Le contexte scientifique invite d’ailleurs à la prudence. Plusieurs observateurs du secteur soulignent que ces fréquences dépassent très largement ce que l’œil humain est capable de percevoir distinctement. Le gain réel se joue davantage sur la réduction de la latence d’entrée que sur une fluidité visuellement perceptible au-delà de quelques centaines de hertz.
Un panneau IPS classique, pas de l’OLED
Autre nuance technique importante : contrairement à la majorité des nouveautés Odyssey présentées cette année, le G6 mise sur une dalle IPS traditionnelle, pas sur l’OLED. Contrairement à tous les autres moniteurs annoncés par Samsung, cet écran est le seul modèle non-OLED, doté d’un panneau IPS avec un temps de réponse de 1 ms. Ce choix n’est pas anodin : les technologies IPS restent généralement moins coûteuses à produire à haute fréquence que les dalles OLED, ce qui explique en partie pourquoi Samsung a pu pousser ce modèle si loin sur le terrain du hertz brut.

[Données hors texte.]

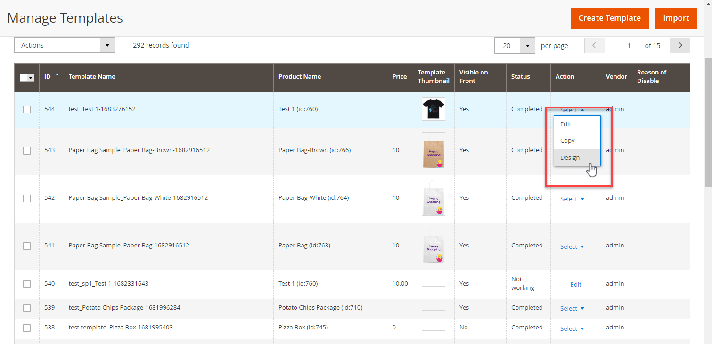712x344 pixels.
Task: Open Select action dropdown for template 542
Action: pyautogui.click(x=572, y=199)
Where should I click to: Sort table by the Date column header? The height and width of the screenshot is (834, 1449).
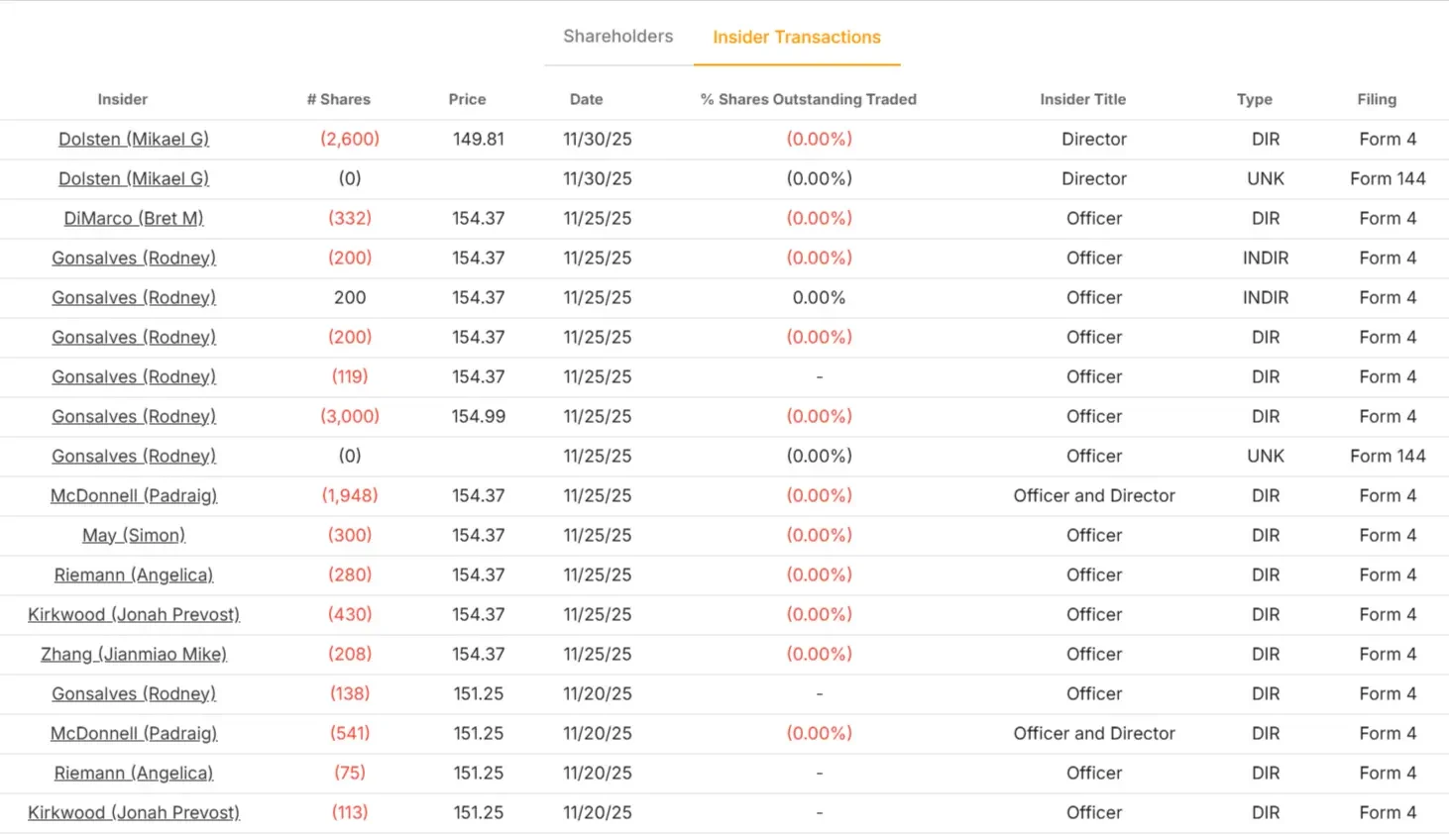pyautogui.click(x=586, y=99)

Le reste de la connectique reste cohérent avec un positionnement compétitif. L’écran prend en charge le HDR10 et le HDR10+, l’AMD FreeSync Premium, le Nvidia G-Sync, le DisplayPort et le HDMI, et sera lancé mondialement fin 2026. Samsung avait d’ailleurs déjà testé le terrain plus tôt dans l’année. Samsung avait d’abord montré une version à 1 040 Hz du G6 au CES, plus tôt dans l’année. Le chiffre a donc encore été gonflé de 60 Hz supplémentaires entre janvier et août, comme si la course aux mégahertz obéissait désormais à sa propre logique de communication plutôt qu’à un vrai besoin des joueurs.

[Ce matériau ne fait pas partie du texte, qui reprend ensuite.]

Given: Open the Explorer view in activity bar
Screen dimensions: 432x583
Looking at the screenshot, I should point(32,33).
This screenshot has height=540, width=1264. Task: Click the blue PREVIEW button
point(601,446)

Ce qu’il reste à savoir avant l’achat
Samsung n’a pour l’instant communiqué ni prix ni date précise de commercialisation. Samsung prévoit de commencer les ventes mondiales de l’Odyssey G6 avant la fin de l’année 2026, mais la date de sortie exacte et le prix n’ont pas encore été dévoilés. Ce flou n’est pas anodin pour un produit qui s’annonce clairement premium, réservé à une niche de joueurs compétitifs prêts à payer cher pour quelques images supplémentaires par seconde, dont l’utilité réelle reste à démontrer sur le terrain.
Le vrai enseignement de cette annonce dépasse le seul cas Samsung : la course aux hertz ressemble de plus en plus à celle des mégapixels sur les appareils photo il y a quinze ans, un chiffre marketing qui masque des compromis techniques bien plus déterminants pour l’expérience réelle. Avant de se laisser fasciner par un chiffre à quatre chiffres, mieux vaut vérifier à quelle résolution il s’applique réellement, et si votre configuration a seulement les moyens de l’exploiter.